I now have my own unique signature on my Reach forge works - the Energy Light. The Energy Light is where you find the Energy Sword spawn from. It gives the impression that the Energy Sword was given birth out of the ground and that it hangs in mid air by the umbilical chord of the Energy Light itself. It is as though you cannot tell exactly where the light ends and the sword begins (see Picture F).
Picture F - Energy Sword Spawns From The Energy Light
The light acts as an animating attractor. It is a teleporter receiver. The sender node is hidden somewhere on Forge World so that no one can pass through it.
When I can, I also place the teleporter inside the center of a 2x2 block and add the kill ball inside the block for additional animated effect, but this is usually not possible with most maps.
Other Concepts Demonstrated
Going back to my forging with Toxic, he showed me a map he made once that had a circular wall. He talked about how the light reflects off only some of the glass, since the glass is at varying angles. But he then began to talk about how you see less of this map than most others due to the circular building structure, and that as you walk along the path, more of the map reveals itself to you.
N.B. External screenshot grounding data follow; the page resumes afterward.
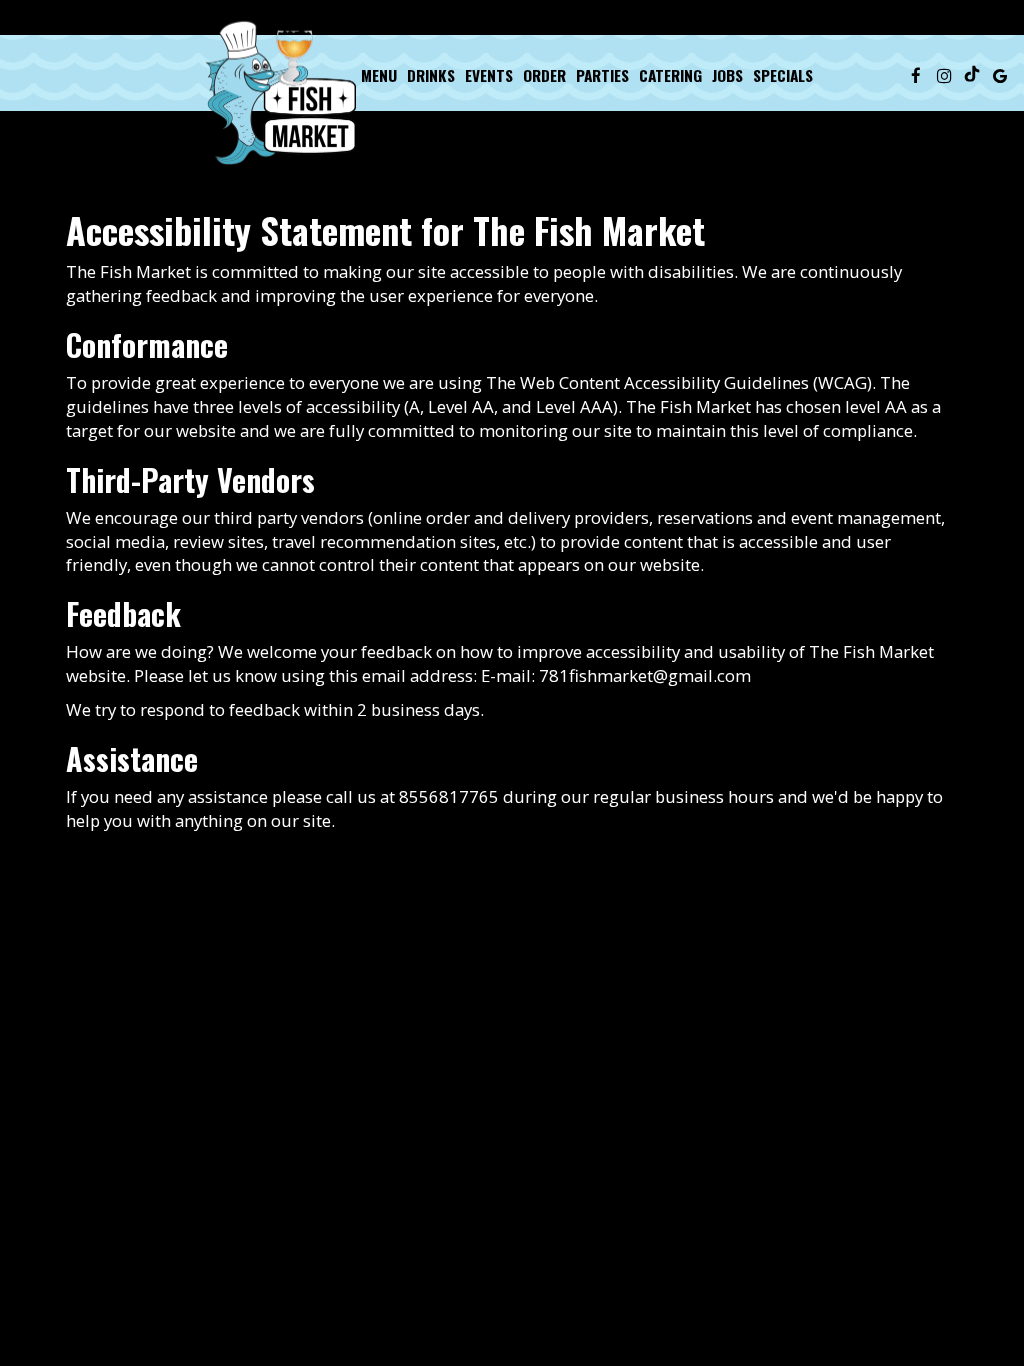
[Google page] (1000, 75)
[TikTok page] (972, 75)
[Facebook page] (916, 75)
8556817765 (449, 796)
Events (489, 75)
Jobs (727, 75)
In essence, unlike most maps where you can turn a corner and see a large section of the map instantly, this type of level design prevents large sections from being revealed by a mere two or three steps (see Picture G).
Picture G - Circular Path Prevents You From Seeing A Large Section At Once
A curved wall can give the impression that the further something is from you the less you see of it, and this gradually. You move forward just a little to see something partly out of sight. Once fully insight, you again want to move forward just a little to see the next thing that is just partly out of sight. This concept can create a sense of repetitive curiosity that leads to exploring the map further. How practical it is in creating a level is up to you all, but the concept is very interesting to play with.
While we were forging, Toxic began to build a Forerunner symbol using the Forge World palette Coliseum Walls, Coliseum Windows, Banks, Stunt Ramp (for deeper contrast), Tin Cup (the animated blue flag pole), and an Arch rock. He used black on silver as a means to increase contrast, and then we lit it up with a 2x2 Corner piece from above and a hidden Light object from below (see Picture H). The dramatic contrast was worth the picture.
Picture H - A Forerunner Symbol - A Sample of Art
These are just a few examples of how to use light and contrast when forging Reach. I wanted to share this with you all, because for me the concept has always been obvious, but practical implementation in meaningful ways has always been a question mark in the back of my mind. From now on I am going to try to have at least one or two lights on my maps to increase contrast, to better draw attention to power weapons or help guide the player to explore the map more efficiently.